═══ TEXT TO READ
Monday, April 22, 2013

Paul Stanley Stage Banter - 45 Minutes of Hilarity

I don't know if this is so funny because it's his isolated vocal track, which means in some cases it sounds like he's yelling in his bathroom, or because when presented as a 45 minute string, the absurdity is considerably augmented.

The write-up from KISS Asylum where I sourced this is equally funny because it does a quick snap judgement psychosis analysis on Mr. Stanley based on the various recurring themes in his stage banter. Either way you slice it, it's classic - enjoy.

Friday, April 19, 2013

Musings from the 2013 Rock and Roll Hall of Fame Ceremony

The 2013 Rock and Roll Hall of Fame show was for the most part a five hour thrill ride with a really boring middle segment. Of course the whole reason I was there was for Rush but there was a lot of talent in the theater and overall (except for that middle piece) it was a well-paced, well-produced night.

Rush fans were by far the most prevalent in the audience. There were acres of Rush shirts and, shall we say, lots of energy.
══════
═══ EXERCISE DATA
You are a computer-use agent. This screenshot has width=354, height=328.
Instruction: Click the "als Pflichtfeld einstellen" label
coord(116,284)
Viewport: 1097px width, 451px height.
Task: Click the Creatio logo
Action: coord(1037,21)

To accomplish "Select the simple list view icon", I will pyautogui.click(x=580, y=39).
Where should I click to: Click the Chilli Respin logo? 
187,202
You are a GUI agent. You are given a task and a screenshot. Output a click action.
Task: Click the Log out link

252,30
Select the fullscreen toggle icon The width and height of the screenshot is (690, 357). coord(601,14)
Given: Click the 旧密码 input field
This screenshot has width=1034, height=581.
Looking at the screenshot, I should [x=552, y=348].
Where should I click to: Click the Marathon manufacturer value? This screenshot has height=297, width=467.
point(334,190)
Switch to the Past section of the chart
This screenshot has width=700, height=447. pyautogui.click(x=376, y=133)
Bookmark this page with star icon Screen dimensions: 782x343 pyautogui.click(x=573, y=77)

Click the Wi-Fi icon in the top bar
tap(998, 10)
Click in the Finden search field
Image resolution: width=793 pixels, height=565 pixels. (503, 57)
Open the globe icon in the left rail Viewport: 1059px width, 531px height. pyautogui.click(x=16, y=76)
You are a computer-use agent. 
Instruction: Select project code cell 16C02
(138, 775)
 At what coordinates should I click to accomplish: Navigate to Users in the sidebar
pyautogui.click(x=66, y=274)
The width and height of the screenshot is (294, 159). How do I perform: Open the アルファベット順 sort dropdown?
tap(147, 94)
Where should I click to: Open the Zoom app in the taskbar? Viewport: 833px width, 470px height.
══════
● **REQUESTS**:
a) List every person, band, or website named in the blog text.
b) Revise the complete listing, replacing every occurrence of "icon" with "button" and leaving all else unchanged.

● **SOLVED PROBLEMS**:
a)
- Paul Stanley
- KISS Asylum
- Rush

b)
You are a computer-use agent. This screenshot has width=354, height=328.
Instruction: Click the "als Pflichtfeld einstellen" label
coord(116,284)
Viewport: 1097px width, 451px height.
Task: Click the Creatio logo
Action: coord(1037,21)

To accomplish "Select the simple list view button", I will pyautogui.click(x=580, y=39).
Where should I click to: Click the Chilli Respin logo? 
187,202
You are a GUI agent. You are given a task and a screenshot. Output a click action.
Task: Click the Log out link

252,30
Select the fullscreen toggle button The width and height of the screenshot is (690, 357). coord(601,14)
Given: Click the 旧密码 input field
This screenshot has width=1034, height=581.
Looking at the screenshot, I should [x=552, y=348].
Where should I click to: Click the Marathon manufacturer value? This screenshot has height=297, width=467.
point(334,190)
Switch to the Past section of the chart
This screenshot has width=700, height=447. pyautogui.click(x=376, y=133)
Bookmark this page with star button Screen dimensions: 782x343 pyautogui.click(x=573, y=77)

Click the Wi-Fi button in the top bar
tap(998, 10)
Click in the Finden search field
Image resolution: width=793 pixels, height=565 pixels. (503, 57)
Open the globe button in the left rail Viewport: 1059px width, 531px height. pyautogui.click(x=16, y=76)
You are a computer-use agent. 
Instruction: Select project code cell 16C02
(138, 775)
 At what coordinates should I click to accomplish: Navigate to Users in the sidebar
pyautogui.click(x=66, y=274)
The width and height of the screenshot is (294, 159). How do I perform: Open the アルファベット順 sort dropdown?
tap(147, 94)
Where should I click to: Open the Zoom app in the taskbar? Viewport: 833px width, 470px height.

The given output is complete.